Dear readers, welcome to our November newsletter. We hope you find this information useful and timely.
Please feel free to reach out to us anytime if you have any questions about seniors planning and support.
It is our passion to ensure that seniors and their family members have the information and guidance they need to make the best plans and decisions for their ongoing health, happiness and independence.
I’d like to share with you all a little story about our dear client and friend Ida Varga. Sadly, Ida passed away a few weeks ago after a short struggle with cancer. She will be dearly missed but will forever hold a place in our hearts. Ida was a lower income senior who was also a single mother and an artist. When we first met Ida over a year ago, she was wanting to stay in her home but her health was poor and she wasn’t thriving there. Her son asked us in, to see if we could help. As it turned out, Ida needed a number of modifications to her life to be able to improve her ability to stay home. As with many of us, change is not easily undertaken, but despite her nervousness and reservations Ida put her trust in us and allowed us into her life.
Ida and our consultant Judy diligently worked through our task list ranging from medical check-ups to participation in an adult day program, from meal support to safety modifications in the house. Ida stretched out of her comfort zone and allowed us to guide her to a much improved state of health and happiness. Every step of the way Ida amazed us with her bravery and her humour. Ida truly brought sunshine to our day.
We want to share Ida’s story of perseverance and positivity and have thus started a fund in her name to help off-set the cost of Proactive Seniors support for low income seniors like Ida. Ida’s family kindly offered to host an art sale of Ida’s vast collection with the proceeds going to this fund.

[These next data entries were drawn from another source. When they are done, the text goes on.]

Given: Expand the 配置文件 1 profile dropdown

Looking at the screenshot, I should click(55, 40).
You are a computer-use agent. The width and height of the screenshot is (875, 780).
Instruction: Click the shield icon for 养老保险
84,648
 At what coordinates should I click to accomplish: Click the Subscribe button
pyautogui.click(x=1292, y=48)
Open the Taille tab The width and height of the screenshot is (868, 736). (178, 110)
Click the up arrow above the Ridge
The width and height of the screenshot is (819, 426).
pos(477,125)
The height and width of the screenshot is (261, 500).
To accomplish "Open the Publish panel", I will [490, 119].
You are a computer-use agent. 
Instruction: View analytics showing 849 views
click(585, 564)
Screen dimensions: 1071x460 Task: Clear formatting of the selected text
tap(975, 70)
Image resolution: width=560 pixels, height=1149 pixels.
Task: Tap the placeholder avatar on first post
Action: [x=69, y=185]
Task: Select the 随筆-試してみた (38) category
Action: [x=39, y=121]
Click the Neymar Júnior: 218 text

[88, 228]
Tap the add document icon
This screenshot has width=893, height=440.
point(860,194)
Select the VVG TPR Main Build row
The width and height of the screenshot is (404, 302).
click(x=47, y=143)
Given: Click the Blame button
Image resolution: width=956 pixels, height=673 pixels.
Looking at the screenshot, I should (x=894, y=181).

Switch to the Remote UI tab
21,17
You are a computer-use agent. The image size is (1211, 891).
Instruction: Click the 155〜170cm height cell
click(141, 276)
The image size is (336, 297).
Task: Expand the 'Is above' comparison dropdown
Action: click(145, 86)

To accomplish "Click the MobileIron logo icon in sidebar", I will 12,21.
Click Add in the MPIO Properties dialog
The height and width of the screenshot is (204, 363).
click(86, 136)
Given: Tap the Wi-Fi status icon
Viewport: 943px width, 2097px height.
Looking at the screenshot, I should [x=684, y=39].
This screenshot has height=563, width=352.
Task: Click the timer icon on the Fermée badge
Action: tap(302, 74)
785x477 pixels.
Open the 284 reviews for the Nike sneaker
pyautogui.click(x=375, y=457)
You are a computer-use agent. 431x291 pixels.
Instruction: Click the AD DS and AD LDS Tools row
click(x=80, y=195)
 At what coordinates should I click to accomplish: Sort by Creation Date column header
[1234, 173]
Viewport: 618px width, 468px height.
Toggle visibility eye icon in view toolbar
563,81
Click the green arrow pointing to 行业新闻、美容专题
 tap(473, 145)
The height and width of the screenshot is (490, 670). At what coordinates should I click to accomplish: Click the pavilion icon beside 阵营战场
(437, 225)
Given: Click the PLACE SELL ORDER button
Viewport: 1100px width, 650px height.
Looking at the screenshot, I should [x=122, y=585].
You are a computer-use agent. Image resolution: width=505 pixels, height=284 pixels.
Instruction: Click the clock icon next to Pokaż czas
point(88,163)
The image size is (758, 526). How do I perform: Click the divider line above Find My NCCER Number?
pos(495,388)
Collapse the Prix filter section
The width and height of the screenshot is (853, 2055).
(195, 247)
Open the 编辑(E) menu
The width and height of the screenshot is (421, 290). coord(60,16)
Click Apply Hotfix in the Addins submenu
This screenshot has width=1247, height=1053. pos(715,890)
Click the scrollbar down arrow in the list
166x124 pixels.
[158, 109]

Please join us on Sunday November 24th at the Ohana Care location to view, and if you like, purchase some of Ida’s original artwork and help support other low income seniors to better health and happiness.
Judy and Ida
Parkinson Disease 101
by Tessa Veikle from the Parkinson Association of Alberta
Parkinson disease affects 1 in every 100 individuals over 60 years old, over 3000 people in the Calgary region, and over 10,000 in Alberta. It is the second most prevalent neurological disease in Alberta, after Alzheimer’s disease.
Parkinson disease is a chronic progressive neurodegenerative disease. Parkinson’s occurs due to a loss of dopamine cells in the brain. Dopamine is a neurotransmitter that helps regulate the body’s movements. Less dopamine in the brain means less control of movements and less mobility in general.
Parkinson disease is very diverse and effects everyone differently. Not everyone with Parkinson’s will experience the same symptoms and no two people will have the same variation or severity of symptoms, or progression of disease.
People with Parkinson’s experience both motor and non-motor symptoms. Motor symptoms most commonly can include tremors, slowness, or stiffness – as well as walking and balance issues. Non-motor symptoms can include mood changes (depression, anxiety, apathy), sleep disturbance, memory and thinking challenges, constipation, and speech and swallowing concerns. While this may seem like a long list of symptoms, most people live well for many years with Parkinson’s.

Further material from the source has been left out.